Dave, yesterday, made a comment that the public school system for all its flaws might teach a kid to read who would otherwise not know how. Since I don’t know every teacher in every corner of the US – but I know from other contexts that at least some of them will be decent and competent and tell the system to stuff it – nor every kid, nor every school, this is POSSIBLE. What I guarantee and would put my hands in the fire for is that the percentage of those is dwarfed by the MASS of what would otherwise be competent “middle brow” C students, who could read and express themselves passably in writing, if they were left alone/had online teachers with just a class supervisor/were taught by anyone (retirees? Mothers?) BUT people who had been convinced they were education experts and that teaching children to read – something that village teachers managed for centuries. (And BTW my first village teacher was a discarded fallen woman, whom some guy had seduced and set up in a little cottage with no running water and only two rooms. She was, it was rumored “of good families” and left with no other means of support, taught the kids to read and fancy work (needlework, guys!) to the girls and died respected and almost revered in her eighties.)

But whether it’s from malice or misguided credentialism and do-goodism, what I can tell you is that our system of education is accomplishing the “miracle” of turning out a population MORE illiterate than the poor never-taught people in Tudor England.

Malice or incompetence, it comes to the same. If you have kids in the system, look to their future. If they read by “guessing” (the signs are easy. They’ll think words that start and end with the same letter are the same) stop that right now and teach them to sound it out. They’ll hate you for a month, but the hatred will pass and the literacy will remain.

Always remember J. Porter Clark’s law: any sufficiently advanced cluelessness is indistinguishable from malice. (I think it was originally prompted by spammers.)
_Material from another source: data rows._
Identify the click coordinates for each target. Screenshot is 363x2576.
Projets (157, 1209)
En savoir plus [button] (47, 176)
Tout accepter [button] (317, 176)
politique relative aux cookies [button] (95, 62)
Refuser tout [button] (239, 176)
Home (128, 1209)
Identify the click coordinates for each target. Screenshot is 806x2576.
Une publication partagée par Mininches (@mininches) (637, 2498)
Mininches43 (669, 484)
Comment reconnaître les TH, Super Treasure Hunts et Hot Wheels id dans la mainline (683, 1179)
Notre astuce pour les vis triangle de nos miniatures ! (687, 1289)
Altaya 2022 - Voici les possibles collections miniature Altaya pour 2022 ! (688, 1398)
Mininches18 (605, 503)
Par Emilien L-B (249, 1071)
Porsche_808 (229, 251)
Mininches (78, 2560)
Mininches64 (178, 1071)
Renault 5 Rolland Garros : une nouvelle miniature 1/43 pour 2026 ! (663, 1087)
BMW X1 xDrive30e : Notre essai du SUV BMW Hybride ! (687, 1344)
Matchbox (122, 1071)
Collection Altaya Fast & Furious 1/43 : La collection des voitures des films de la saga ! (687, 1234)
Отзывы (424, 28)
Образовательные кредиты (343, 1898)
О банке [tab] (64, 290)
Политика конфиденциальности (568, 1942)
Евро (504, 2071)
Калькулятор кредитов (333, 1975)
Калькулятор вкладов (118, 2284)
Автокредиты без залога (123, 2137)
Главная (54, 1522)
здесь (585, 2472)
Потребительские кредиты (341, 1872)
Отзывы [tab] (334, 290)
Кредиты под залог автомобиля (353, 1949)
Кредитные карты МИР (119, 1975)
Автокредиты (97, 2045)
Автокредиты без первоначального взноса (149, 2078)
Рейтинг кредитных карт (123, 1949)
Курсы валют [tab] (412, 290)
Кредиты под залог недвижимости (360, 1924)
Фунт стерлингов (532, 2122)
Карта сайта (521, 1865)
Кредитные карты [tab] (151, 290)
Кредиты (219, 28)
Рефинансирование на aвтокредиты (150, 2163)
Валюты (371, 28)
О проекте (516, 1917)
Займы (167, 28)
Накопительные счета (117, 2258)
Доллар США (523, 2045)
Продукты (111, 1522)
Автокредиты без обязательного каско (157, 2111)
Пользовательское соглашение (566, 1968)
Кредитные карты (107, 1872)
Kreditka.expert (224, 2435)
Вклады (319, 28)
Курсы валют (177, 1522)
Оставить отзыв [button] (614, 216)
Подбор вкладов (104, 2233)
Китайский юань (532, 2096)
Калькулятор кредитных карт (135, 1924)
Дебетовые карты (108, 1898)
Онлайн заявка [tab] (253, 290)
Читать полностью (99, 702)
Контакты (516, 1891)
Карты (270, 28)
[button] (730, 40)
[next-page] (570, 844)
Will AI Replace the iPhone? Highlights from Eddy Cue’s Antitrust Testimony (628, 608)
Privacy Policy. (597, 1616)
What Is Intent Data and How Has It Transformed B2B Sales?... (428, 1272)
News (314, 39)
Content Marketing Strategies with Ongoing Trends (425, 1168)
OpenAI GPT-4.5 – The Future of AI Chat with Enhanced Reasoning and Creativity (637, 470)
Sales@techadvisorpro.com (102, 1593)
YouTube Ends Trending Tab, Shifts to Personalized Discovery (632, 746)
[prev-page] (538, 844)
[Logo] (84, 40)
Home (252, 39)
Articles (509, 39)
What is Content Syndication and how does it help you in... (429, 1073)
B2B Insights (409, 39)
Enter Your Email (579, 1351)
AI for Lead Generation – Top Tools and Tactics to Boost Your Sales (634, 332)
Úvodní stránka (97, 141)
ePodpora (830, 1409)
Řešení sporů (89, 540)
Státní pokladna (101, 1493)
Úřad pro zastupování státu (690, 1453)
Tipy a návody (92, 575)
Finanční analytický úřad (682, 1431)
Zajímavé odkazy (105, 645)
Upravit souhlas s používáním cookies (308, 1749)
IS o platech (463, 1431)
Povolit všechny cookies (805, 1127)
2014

Over thirty years ago, a report on public education started out with words to the effect (if not literally — it may have) that if some foreign power had imposed on us the educational system with which we’ve afflicted ourselves, it would rightly be considered an act of war. If anything, it’s gotten worse.

Hardened Mummy Arteries

Wow, is this article a nutritionally ignorant mess.

I find it not at all surprising that ancient Egyptians suffered from heart disease. We already knew that they had diabetes. Both are caused by a diet heavy in grains.

The assumption that eating fatty foods is the problem is just typical lipidophobia. And I didn’t think that smoking hardened arteries — I just thought that nicotine constricted them.

What is puzzling, though, is the Aleutian hunters. I wonder what their diet was? I’d have thought it similar to Inuit, who despite their high intake of blubber, didn’t have any significant diabetes or coronary disease until they started eating imported flour and sugar.

[Update a while later]

Living to be a sesquicentennarian through super resveratrol. That would be great. It would put my mid-life crisis about a decade and a half ahead of me, instead of behind.